* _EXCERPT TO READ_:
--*--

From rubbish to magical dance: coming to Warwick Arts Centre

Who: L’après-midi d’un Foehn–Version 1 by Company Non Nova

When: Oct 11 and 12th

Where: Warwick University Arts Centre

 

from murdo macleod

from murdo macleod

A magical dance troupe, made entirely from a heap of rubbish,  comes to Warwick Arts Centre next month.

Following sell out performances at the Edinburgh Fringe Festival  and Dublin Dance Festival, Company Non Nova brings its family show L’après-midi d’un Foehn–Version 1 to the University on  Saturday 11th and Sunday 12th October.

Jean-Louis Ouvrard plays a ballet master who transforms plastic bags into a company of virtuoso dancers. Propelled by currents of air to the cascading falls of Claude Debussy’s music, these ‘plastic dancers’ become more and more human by the second. The air streams through them like the flow of blood and a prima ballerina emerges. The audience, sitting on the stage, is transported to a magical world where the laws of gravity no longer exist and boundless adventures await.

--*--

* _TASK INSTRUCTIONS_:
A: In the article about the plastic-bag dance show, who plays the ballet master?
B: Summarize the article about the plastic-bag dance show in two sentences.
C: Resume the article about the plastic-bag dance show from its last sentence.

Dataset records
--*--

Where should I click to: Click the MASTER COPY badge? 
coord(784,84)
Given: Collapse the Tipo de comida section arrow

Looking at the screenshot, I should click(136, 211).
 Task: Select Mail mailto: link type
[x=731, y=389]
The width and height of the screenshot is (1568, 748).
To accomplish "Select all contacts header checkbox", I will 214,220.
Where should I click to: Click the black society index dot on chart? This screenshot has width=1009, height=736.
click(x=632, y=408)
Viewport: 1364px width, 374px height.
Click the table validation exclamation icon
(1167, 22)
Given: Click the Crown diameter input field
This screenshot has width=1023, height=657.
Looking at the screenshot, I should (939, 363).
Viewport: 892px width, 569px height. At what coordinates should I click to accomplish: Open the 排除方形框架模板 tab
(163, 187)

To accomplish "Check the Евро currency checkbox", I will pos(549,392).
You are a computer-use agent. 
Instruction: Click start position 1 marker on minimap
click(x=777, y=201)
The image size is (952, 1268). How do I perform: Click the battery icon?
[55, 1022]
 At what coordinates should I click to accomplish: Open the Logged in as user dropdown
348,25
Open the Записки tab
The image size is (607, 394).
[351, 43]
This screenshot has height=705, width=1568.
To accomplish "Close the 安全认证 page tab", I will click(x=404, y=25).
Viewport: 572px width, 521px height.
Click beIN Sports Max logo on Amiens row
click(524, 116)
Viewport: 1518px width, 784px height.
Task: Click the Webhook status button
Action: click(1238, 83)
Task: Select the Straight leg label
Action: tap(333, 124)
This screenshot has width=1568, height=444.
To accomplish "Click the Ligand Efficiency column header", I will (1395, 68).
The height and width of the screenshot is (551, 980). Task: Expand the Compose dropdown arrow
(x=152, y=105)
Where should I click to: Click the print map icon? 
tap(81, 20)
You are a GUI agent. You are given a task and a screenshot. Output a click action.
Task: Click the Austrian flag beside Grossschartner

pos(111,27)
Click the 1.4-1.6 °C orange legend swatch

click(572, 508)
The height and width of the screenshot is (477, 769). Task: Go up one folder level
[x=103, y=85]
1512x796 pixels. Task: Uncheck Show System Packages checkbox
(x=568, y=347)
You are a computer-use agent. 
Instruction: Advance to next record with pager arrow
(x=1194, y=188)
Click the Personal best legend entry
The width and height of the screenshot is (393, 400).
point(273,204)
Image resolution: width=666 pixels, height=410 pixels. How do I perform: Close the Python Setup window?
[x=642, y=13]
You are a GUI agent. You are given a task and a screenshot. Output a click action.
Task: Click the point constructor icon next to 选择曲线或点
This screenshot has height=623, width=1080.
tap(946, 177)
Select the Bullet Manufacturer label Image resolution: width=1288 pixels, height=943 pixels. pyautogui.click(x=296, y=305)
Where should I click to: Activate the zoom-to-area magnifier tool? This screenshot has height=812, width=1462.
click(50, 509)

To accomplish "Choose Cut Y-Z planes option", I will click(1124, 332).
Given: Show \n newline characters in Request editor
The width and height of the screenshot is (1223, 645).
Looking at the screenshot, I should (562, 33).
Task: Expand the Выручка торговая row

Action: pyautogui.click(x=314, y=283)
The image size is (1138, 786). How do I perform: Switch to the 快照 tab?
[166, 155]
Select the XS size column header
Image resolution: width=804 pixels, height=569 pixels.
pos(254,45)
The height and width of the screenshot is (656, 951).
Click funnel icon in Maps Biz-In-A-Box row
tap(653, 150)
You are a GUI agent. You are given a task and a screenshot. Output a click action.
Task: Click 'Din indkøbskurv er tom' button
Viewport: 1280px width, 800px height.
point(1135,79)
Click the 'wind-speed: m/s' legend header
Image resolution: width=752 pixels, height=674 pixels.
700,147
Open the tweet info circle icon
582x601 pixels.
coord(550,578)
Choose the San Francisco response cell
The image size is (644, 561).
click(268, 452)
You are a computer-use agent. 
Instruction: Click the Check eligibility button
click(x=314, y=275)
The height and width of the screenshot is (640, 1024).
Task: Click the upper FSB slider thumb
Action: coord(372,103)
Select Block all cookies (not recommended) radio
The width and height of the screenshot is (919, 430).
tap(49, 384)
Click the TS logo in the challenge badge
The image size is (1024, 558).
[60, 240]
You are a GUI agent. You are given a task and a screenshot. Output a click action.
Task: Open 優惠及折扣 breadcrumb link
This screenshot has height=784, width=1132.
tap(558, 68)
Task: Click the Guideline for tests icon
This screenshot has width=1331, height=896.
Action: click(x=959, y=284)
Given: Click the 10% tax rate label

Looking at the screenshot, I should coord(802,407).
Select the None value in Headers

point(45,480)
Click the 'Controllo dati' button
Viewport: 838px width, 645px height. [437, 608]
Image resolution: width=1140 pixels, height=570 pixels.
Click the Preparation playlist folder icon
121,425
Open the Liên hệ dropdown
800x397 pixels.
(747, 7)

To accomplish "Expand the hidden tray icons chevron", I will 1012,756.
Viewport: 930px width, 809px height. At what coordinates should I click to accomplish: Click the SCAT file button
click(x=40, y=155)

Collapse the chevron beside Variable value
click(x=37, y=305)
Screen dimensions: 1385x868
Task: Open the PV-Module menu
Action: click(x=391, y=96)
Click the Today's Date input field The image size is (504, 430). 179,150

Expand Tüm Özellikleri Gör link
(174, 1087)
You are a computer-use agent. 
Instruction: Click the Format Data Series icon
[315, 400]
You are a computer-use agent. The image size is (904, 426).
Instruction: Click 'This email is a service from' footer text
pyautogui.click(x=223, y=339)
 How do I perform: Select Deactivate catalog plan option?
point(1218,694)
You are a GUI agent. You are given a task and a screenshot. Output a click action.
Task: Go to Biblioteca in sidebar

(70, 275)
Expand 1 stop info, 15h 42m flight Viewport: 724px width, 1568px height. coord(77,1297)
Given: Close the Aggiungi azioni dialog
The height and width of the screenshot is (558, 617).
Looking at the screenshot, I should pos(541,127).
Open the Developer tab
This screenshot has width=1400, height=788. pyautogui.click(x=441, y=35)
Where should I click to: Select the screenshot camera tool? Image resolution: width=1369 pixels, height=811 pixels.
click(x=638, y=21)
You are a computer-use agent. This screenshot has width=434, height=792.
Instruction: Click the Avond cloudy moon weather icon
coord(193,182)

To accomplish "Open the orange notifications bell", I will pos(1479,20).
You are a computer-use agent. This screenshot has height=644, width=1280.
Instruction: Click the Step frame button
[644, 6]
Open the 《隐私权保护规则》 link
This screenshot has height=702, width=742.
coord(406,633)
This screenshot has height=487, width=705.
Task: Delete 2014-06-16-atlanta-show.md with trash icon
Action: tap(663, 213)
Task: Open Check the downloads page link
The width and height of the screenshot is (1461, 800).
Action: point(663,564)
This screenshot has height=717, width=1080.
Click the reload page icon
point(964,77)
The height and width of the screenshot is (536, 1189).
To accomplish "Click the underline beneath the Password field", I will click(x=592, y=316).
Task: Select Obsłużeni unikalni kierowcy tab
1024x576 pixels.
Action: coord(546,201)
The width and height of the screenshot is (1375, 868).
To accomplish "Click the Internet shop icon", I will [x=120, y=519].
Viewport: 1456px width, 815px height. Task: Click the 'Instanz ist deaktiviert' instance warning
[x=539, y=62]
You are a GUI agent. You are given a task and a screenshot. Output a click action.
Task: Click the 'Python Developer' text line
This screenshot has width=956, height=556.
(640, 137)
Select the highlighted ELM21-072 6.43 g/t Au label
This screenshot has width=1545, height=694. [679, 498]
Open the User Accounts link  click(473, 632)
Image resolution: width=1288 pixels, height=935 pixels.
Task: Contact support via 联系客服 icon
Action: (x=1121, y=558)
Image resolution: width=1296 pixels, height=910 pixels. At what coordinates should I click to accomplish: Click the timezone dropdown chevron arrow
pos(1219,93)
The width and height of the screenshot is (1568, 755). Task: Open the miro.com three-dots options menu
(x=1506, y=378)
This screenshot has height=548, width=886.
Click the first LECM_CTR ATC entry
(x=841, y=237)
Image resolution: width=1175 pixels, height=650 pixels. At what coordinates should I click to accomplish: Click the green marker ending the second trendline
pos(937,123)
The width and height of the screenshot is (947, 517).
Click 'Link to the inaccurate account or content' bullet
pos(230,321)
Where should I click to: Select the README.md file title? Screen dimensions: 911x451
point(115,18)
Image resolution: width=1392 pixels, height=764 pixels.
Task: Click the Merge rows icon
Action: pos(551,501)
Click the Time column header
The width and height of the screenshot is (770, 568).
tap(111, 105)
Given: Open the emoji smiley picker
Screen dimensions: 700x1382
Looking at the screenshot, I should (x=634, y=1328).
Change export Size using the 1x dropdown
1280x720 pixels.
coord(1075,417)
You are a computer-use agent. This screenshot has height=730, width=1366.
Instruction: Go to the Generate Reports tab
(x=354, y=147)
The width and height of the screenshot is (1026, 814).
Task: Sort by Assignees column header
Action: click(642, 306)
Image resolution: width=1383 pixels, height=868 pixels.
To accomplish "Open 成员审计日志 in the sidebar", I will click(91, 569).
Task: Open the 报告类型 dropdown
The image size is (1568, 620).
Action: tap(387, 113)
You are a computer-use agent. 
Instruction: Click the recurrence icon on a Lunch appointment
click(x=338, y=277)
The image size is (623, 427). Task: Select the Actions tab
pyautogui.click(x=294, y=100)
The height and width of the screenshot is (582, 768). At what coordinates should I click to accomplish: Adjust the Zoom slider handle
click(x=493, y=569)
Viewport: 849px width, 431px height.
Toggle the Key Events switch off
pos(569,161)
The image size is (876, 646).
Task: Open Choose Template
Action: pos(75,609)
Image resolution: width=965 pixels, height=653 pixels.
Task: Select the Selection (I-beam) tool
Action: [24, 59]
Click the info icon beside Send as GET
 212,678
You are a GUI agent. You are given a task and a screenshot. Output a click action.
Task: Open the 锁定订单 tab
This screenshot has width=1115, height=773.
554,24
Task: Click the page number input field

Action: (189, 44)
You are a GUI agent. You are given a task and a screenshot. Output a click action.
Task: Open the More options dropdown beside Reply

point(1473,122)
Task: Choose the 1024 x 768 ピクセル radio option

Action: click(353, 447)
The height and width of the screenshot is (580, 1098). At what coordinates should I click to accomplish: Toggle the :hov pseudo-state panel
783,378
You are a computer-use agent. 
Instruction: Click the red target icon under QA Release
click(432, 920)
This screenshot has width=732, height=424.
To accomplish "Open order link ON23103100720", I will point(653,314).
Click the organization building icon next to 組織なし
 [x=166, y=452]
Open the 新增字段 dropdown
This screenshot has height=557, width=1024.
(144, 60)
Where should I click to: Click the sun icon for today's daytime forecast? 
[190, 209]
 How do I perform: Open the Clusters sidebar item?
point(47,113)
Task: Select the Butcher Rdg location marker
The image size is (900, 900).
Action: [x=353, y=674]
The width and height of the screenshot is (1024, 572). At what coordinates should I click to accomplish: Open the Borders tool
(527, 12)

--*--

* _RESULTS BY TASK_:
A: Jean-Louis Ouvrard plays the ballet master.

B: After sell-out performances at the Edinburgh Fringe Festival and Dublin Dance Festival, Company Non Nova brings its family show L’après-midi d’un Foehn–Version 1 to Warwick Arts Centre on Saturday 11th and Sunday 12th October. In it, Jean-Louis Ouvrard plays a ballet master who turns plastic bags into dancers that are propelled by air to Claude Debussy’s music and seem increasingly human, while the audience sits on the stage.

C:
Nijinsky first performed L’après-midi d’un faune for the Ballet Russes in Paris in 1912, using the score Prélude à l’aprés-midi d’un faune by Claude Debussy. Set to the same music, Compagnie Non Nova’s  the 30 minute  show is a brilliant metaphor of art and the imagination as they make what’s essentially a heap of rubbish into a perfect interpretation of Debussy’s pastoral score.

L’après-midi d”un Foehn – Version 1 is touring the UK as part of Circus Evolution, an Arts Council England  tour.  It’s overseen  by Crying Out Loud; creative producers who have been bringing memorable events to festivals and theatres in UK, USA and Europe for over a decade.